[October 9, 2020] A not uncommon theme I’ve hammered on a bit too much – some say not enough – here in these leadership pages is the absolute importance of telling the truth and having the courage to accept it.1 Despite its overwhelming importance, we are still driven to lie, cheat, steal, and dodge the truth. To do those things that seem to come to us naturally (to lie) often works to our disadvantage and disgrace (being unable to accept the truth).
“Tell the truth, at least don’t lie.” – Dr. Jordan Peterson, Professor at the University of Toronto
Like so many of my readers who commented about the U.S. Vice Presidential debates two days ago, I found them interesting because of the style each candidate adopted and how they used that style to deliver their messaging.
There was a point in the debate when VP Mike Pence asked Senator Kamala Harris if she “supported packing the Supreme Court” if she and Joe Biden win the election. She didn’t answer. One is left with the obvious question of whether she can handle the truth (about packing the court) or whether she believes others can’t handle the truth.
Rob Reiner’s movie, A Few Good Men (1992) starring Jack Nicholson, Tom Cruise, and Demi Moore, was a real winner. I never listed it as a good war movie because it is not about war but courtroom drama involving military men and women. The setting is Guantanamo Naval Air Station in Cuba and how two young Marines are charged with the death of another Marine in a hazing incident. You can read the review by Roger Ebert here.
The most famous scene in the movie is when “crusty old dog” Nicholson (the Guantanamo Commander) is questioned by inexperienced Tom Cruise (Navy lawyer). The scene is so famous that it can be found on the Internet any time (see it here, YouTube video 3:51 minutes).
Cruise asks Nicholson about what happened in the hazing incident. Cruise says, “I want the truth,” and Nicholson answers, “You can’t handle the truth!”2 Very dramatic. I recommend watching the movie.

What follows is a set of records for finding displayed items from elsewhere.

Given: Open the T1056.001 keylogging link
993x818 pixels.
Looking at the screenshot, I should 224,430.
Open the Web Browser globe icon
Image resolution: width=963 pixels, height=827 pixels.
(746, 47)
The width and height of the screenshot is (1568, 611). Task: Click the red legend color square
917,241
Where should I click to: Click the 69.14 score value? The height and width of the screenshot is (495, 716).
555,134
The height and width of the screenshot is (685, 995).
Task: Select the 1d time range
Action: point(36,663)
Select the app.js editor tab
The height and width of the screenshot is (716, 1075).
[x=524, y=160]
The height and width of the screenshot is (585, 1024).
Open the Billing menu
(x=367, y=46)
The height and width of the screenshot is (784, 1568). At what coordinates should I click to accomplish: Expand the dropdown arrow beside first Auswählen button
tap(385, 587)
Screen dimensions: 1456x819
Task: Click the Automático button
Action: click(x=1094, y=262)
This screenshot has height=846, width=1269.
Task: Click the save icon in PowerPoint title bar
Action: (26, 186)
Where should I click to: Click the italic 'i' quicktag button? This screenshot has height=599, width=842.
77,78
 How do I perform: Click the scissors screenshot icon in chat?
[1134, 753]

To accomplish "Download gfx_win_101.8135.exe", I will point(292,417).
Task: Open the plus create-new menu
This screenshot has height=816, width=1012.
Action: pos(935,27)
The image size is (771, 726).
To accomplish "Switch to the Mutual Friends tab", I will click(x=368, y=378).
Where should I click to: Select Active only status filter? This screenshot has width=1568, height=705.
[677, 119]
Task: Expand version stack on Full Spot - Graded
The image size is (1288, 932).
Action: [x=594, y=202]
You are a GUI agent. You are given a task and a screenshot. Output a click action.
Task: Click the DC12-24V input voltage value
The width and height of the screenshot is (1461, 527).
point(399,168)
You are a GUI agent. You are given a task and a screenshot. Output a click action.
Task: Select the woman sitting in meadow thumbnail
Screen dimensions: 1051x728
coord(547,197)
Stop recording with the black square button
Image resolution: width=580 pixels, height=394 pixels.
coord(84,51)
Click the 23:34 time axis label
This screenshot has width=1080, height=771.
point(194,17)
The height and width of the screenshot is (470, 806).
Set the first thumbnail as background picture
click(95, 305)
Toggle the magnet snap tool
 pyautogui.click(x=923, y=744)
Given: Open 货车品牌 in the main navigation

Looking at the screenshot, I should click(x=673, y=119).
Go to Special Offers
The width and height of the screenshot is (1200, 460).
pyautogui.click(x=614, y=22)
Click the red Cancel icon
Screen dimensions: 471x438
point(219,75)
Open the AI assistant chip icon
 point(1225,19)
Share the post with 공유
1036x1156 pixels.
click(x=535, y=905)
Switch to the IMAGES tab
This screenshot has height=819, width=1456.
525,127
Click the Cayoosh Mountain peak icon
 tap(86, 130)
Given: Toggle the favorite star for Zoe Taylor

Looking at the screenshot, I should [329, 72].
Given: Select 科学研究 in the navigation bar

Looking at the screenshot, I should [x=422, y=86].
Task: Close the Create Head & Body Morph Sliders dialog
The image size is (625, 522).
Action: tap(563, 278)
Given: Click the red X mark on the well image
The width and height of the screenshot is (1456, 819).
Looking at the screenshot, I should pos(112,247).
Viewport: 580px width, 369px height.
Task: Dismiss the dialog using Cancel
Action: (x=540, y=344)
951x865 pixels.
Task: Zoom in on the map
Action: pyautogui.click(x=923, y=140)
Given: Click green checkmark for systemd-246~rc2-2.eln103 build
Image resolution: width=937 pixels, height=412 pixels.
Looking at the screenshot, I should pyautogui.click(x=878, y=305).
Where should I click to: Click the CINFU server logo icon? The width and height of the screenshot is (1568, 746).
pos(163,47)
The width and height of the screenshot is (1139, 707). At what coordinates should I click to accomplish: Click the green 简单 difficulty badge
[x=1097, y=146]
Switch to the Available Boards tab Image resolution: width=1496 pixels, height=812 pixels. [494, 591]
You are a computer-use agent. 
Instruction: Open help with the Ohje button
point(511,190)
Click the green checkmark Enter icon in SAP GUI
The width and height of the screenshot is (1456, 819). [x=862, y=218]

Nicholson’s comment that you can’t handle the truth is similar to “If you can’t handle the heat, don’t stand in the kitchen.” Of course, the kitchen is meant as a metaphor about the inevitable chaos and tragedy of life. There are those whose job it is to deal with it; to fix it, or keep it inside a safe box. That job is often messy, challenging, demanding, borders on the boundary between good and evil, and leaves us feeling uneasy.
If you pursue the truth, be prepared for answers you may not want to hear.
- This theme about telling the truth is no accident. For us, as good social humans, we cannot live with lies. Lies break the social bonds we so desperately need and corrupt our thinking to the point that we cannot trust even our thoughts. It should be of no surprise to anyone growing up in the West that we encourage lying and disrespect those who tell the truth. Here are a few links to some of my past articles (see here, here, and here).
- Here is the core of the exchange: “You can’t handle the truth! Son, we live in a world that has walls. And those walls have to be guarded by men with guns. Who’s gonna do it? You? You, Lt. Weinberg? I have a greater responsibility than you can possibly fathom. You weep for Santiago and you curse the Marines. You have that luxury. You have the luxury of not knowing what I know: that Santiago’s death, while tragic, probably saved lives. And my existence, while grotesque and incomprehensible to you, saves lives…You don’t want the truth. Because deep down, in places you don’t talk about at parties, you want me on that wall. You need me on that wall. We use words like honor, code, loyalty…we use these words as the backbone to a life spent defending something. You use ’em as a punchline. I have neither the time nor the inclination to explain myself to a man who rises and sleeps under the blanket of the very freedom I provide, then questions the manner in which I provide it! I’d rather you just said thank you and went on your way. Otherwise, I suggest you pick up a weapon and stand a post. Either way, I don’t give a damn what you think you’re entitled to!”